* _Work request_: Report each line from the data below that holds the word "will".

Pixel coordinate grounding data:
--- --- ---
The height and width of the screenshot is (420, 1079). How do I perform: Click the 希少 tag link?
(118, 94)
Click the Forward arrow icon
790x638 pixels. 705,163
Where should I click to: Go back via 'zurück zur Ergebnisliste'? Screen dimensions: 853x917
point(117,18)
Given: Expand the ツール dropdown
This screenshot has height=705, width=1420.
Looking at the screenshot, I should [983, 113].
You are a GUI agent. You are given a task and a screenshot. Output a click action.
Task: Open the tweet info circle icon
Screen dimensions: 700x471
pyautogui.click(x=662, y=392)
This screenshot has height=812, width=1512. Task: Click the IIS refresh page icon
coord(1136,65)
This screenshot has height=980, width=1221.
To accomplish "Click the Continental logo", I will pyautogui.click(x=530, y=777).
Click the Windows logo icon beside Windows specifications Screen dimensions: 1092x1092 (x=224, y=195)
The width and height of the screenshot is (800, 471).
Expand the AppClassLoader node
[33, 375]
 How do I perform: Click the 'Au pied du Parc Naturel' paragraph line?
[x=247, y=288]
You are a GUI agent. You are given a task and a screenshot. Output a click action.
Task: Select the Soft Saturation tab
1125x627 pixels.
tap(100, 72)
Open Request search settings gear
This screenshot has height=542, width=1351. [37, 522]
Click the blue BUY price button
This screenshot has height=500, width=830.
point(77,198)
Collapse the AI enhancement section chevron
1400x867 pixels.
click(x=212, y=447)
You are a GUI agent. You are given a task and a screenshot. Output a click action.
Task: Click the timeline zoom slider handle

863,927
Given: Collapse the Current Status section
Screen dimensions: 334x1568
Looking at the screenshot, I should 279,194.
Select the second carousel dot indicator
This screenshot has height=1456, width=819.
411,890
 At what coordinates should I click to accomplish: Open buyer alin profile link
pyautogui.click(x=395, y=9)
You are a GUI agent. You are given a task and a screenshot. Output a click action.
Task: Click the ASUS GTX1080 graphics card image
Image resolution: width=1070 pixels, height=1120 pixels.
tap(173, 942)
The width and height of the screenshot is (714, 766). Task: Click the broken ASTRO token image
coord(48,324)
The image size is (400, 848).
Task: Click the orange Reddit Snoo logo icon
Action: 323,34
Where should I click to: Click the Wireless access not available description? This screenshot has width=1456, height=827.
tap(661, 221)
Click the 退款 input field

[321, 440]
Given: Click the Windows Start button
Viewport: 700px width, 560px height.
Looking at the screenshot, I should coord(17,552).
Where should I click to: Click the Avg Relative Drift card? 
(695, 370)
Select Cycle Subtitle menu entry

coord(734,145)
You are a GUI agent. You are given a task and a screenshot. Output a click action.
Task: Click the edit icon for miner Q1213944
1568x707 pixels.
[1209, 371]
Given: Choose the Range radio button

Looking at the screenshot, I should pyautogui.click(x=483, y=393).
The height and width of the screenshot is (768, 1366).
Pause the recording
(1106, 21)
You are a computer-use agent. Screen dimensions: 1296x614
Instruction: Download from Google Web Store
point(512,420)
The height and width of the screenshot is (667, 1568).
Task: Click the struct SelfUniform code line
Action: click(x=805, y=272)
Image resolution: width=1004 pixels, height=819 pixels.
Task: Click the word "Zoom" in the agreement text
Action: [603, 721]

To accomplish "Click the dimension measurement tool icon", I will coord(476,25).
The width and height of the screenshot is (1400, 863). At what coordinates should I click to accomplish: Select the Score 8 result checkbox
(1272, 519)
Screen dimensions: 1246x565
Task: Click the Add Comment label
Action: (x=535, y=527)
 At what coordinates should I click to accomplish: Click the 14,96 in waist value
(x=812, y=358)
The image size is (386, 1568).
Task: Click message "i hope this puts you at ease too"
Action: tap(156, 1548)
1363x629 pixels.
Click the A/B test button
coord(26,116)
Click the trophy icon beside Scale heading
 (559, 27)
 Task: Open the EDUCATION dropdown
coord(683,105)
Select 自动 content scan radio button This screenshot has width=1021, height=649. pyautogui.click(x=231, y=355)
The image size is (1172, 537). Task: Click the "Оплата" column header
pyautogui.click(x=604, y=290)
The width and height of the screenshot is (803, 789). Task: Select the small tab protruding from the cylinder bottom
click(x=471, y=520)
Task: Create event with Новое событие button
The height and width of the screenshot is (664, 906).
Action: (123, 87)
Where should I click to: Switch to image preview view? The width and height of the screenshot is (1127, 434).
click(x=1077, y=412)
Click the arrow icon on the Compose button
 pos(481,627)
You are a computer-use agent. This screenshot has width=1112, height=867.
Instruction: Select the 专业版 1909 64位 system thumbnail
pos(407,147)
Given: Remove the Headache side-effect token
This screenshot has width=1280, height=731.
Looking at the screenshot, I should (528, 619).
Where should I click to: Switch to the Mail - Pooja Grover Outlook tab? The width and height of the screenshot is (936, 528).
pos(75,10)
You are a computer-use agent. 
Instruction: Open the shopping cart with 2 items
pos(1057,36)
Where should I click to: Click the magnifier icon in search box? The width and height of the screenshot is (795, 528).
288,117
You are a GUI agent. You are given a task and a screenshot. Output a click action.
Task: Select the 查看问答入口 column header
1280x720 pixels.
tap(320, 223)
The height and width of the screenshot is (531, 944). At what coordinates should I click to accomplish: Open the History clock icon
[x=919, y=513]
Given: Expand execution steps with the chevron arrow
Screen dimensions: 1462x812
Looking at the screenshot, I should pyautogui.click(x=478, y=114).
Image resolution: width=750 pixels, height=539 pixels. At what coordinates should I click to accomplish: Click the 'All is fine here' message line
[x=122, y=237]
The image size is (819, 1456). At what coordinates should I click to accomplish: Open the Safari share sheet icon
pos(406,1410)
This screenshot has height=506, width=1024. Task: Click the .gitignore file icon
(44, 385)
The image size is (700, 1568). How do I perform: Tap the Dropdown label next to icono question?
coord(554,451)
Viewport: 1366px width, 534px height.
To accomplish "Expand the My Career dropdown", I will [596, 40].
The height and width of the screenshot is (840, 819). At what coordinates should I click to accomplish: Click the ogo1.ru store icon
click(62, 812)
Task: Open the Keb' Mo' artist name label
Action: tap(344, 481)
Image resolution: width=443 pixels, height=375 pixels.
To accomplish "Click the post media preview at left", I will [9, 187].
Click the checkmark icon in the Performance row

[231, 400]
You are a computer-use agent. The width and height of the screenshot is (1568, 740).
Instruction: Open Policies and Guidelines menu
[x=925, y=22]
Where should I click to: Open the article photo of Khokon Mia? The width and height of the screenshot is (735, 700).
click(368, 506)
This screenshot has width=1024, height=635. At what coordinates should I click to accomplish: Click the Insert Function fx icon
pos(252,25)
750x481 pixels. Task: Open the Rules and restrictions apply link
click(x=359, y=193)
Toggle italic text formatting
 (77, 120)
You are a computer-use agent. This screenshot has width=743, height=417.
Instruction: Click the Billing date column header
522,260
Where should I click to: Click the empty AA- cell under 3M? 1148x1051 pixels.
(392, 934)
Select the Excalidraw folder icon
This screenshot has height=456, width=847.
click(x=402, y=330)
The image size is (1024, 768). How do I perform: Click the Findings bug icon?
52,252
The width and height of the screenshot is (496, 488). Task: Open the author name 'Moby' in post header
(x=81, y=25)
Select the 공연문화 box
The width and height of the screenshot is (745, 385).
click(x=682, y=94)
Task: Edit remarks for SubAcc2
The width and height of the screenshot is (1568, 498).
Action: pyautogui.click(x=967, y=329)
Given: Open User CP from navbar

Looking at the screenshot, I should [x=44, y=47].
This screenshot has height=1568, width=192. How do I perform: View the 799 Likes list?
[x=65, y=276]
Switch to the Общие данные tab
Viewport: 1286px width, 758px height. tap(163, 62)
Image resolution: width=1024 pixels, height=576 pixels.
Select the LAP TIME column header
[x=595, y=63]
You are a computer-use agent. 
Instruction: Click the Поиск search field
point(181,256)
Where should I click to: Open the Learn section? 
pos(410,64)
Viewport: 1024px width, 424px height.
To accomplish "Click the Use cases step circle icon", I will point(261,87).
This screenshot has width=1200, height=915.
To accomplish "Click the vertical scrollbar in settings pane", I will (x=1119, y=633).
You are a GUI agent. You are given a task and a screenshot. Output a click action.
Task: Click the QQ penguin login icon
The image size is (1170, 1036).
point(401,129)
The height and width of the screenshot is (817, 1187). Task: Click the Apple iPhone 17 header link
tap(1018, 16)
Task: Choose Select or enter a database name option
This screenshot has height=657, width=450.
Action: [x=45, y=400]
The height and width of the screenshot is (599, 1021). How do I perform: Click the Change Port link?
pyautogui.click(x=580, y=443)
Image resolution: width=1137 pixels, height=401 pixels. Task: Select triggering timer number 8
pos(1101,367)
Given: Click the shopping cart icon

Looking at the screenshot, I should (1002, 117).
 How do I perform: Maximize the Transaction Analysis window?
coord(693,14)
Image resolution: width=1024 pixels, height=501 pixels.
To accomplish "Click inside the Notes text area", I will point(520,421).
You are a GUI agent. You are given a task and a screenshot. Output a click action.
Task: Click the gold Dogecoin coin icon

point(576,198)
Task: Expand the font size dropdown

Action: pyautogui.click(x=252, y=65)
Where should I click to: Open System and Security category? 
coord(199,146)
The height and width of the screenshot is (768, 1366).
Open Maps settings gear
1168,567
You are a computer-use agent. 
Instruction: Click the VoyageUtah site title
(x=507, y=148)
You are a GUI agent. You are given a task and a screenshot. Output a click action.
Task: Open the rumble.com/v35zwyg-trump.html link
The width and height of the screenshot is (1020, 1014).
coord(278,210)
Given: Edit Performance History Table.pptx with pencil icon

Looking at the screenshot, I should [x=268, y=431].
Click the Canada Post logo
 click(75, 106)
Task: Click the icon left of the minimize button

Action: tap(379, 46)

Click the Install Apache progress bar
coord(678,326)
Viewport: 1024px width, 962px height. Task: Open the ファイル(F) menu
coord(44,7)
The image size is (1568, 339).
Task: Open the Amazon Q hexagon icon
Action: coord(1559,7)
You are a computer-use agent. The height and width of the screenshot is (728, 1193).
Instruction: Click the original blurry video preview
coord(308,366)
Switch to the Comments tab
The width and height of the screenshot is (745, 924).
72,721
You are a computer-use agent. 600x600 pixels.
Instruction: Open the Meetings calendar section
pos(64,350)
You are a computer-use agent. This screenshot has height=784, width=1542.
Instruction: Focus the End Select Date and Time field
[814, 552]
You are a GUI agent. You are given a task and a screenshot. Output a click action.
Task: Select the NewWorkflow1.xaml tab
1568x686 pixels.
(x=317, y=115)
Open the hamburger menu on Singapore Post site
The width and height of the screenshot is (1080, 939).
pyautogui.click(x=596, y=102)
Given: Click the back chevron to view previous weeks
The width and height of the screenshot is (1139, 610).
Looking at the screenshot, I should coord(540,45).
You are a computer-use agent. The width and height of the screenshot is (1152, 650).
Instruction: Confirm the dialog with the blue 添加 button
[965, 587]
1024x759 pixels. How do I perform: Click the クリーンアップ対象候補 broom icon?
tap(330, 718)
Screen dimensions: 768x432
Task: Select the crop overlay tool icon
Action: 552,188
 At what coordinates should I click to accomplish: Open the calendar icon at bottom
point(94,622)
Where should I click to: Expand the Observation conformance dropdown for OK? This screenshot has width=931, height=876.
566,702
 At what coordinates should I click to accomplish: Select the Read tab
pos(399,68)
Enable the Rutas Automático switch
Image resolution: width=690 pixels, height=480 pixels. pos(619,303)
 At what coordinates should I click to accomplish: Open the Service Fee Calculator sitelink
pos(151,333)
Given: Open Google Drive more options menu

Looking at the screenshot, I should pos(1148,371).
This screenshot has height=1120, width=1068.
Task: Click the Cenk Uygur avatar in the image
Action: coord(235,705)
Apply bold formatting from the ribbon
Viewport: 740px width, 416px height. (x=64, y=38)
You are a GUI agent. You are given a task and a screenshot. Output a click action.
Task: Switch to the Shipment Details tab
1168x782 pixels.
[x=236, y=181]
--- --- ---
* _Solved exercise_:
To accomplish "Click the Continental logo", I will pyautogui.click(x=530, y=777).
To accomplish "Click the dimension measurement tool icon", I will coord(476,25).
To accomplish "Expand the My Career dropdown", I will [596, 40].
To accomplish "Click the post media preview at left", I will [9, 187].
To accomplish "Click the Use cases step circle icon", I will point(261,87).
To accomplish "Click the vertical scrollbar in settings pane", I will (x=1119, y=633).
To accomplish "Click inside the Notes text area", I will point(520,421).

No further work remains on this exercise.